Personally, it feels strangely unfair. I remember seeing them as a two-piece a long time ago and loving them – there is always space for longform weirdo doom in my ears. However, I had always struggled to fully engage with their records. They were a bit too puzzling, too ‘difficult’ to fit into the hours and days of my life. Now, just as I finally felt I was getting to know Ghold, a loss. I hope they are OK.
Bludgeoning Simulations is also in many ways a puzzling and difficult record, but in a way that speaks, as always, of their artistic commitment to create what was necessary, rather than what was desirable.
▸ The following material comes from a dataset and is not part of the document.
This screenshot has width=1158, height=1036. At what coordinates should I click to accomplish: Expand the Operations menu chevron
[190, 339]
The scope is broad, from scorching drive and pounding drums to wide abstract spaces, blurred vocals and painterly percussion. There’s also an unashamed use of the anthemic mode, whether in the rousing chorus on Lowest, or the peasants’ revolt and shuffling band of penitents I hear closing out Place To Bless A Shadow.
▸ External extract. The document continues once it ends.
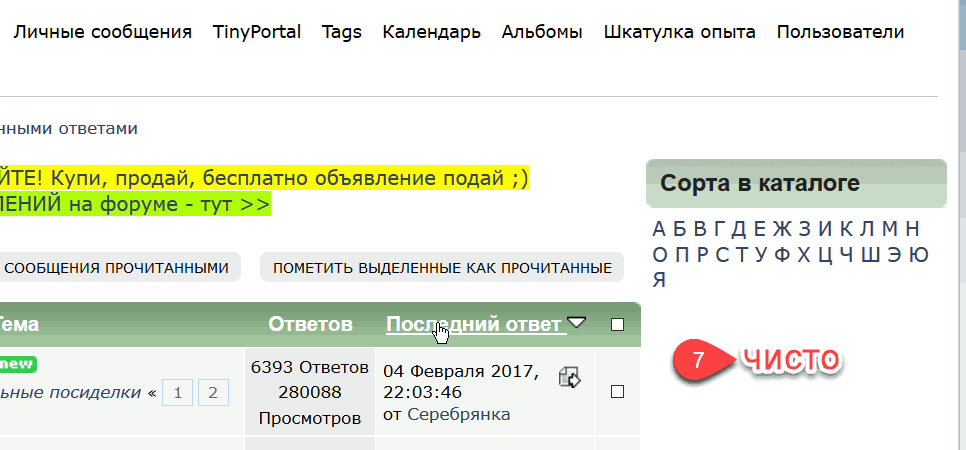The height and width of the screenshot is (450, 966).
Task: Open Личные сообщения menu item
Action: [102, 32]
Yes, it’s heavy music, but familiar tools are used in unsettling, arcane ways to serve a murky and uncanny purpose. The artistic range Ghold employ is not to create a jarring juxtaposition of elements as some bands use to disorientate, but more a craft of its own, building on a loud foundation through uncompromised minimalism and dark ambient stretches to produce increasing isolation and emotional weight.
building on a loud foundation through uncompromised minimalism and dark ambient stretches…
Looking back at Ghold’s music belies my faulty framing of them as a heavy doom duo that went clever, and shows the ‘weight and grunt’ label they apply to themselves as more like a self-deprecating mask. For example, PYR from 2016 already holds all the elements at work here, in the best awkward tradition of ‘different’ heavy bands; they have long been starting from a familiar place to take our minds elsewhere.
This album does, however, feel like a step forward from 2019s INPUT>CHAOS, bringing to the fore something about the dislocation between rude body and modern surface. This last album ended with a queasy urging to ‘caress me’ and close a somewhat ambivalent distance. On Bludgeoning Simulations that blade of vulnerability is still present, but there are also more voices together in power.
There is a stark contrast here between the rough physicality alluded to with song titles such as Cauterise and Rude, Awaken, and the sheen and novelty of the image we are often confronted with in the world today. It is an assault of the alienating unreal: things that look or sound like what we know, yet recognition somehow slides right off the surface. Ultimately, Ghold have found a way to speak to the disorientation of the not-quite-real, pushing back with a powerful assertion of humanity. RIP Oli.